Ah - somewhat sorry to hear (hope you're working on other good things) - really appreciated your reviews/ownership (& been meaning to suggest maybe formalizing that - putting you down as code owner of llvm-symbolizer, if you think that's suitable) in this area - appreciate your continued investment here, even/especially when it's not your primary work anymore.
Hmm, not sure I understand the difference between these two cases - could you show a small example/describe this in more detail? |
Thanks for the apppreciation. It's actually been that way for 2 and a half years, so I expect my activity levels to continue that way for the foreseeable future. Regarding code ownership, I appreciate the suggestion.
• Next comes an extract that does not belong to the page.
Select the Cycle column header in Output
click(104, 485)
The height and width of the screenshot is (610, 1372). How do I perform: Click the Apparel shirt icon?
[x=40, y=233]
However, I don't think I'd be comfortable adopting that role formally, because there will be times due to work priorities when I might not be able to invest the necessary time.
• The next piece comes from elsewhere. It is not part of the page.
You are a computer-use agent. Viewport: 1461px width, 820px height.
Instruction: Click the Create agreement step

It's subtle, I admit. It's based on my memory of the line table structure. IIRC, a line table sequence is a series of increasing address values, and could be roughly equated to a function. Clearly going forward or backward within the sequence would be expected to yield the next/previous address where some usable line info may reside. However, the distinction comes at the edge of these sequences: if you go back/forward within the same table to the previous/next sequence, you'd likely jump to the function adjacent to the "real" one in the source file, which might or might not be correct, depending on what the optimizer has done. On the other hand, jumping to the previous/next address might result in a jump to a completely different part of the line table, because the function has somehow been merged with a different function in the source file. |
ah, think I'm with you @jh7370 - maybe if we just say "the nearest non-zero previous address within this line table sequence" (line tables have a concept of a sequence - essentially from a set_address operation to an end_sequence operation) - we shouldn't cross into another sequence when doing this sort of thing. |
Closing in favour of #82240 |
Addresses which has line number info zero for O1,O2,O3 with debug info optimized binaries will try to find the nearest non-zero line in a bidirectional fashion starting from input address.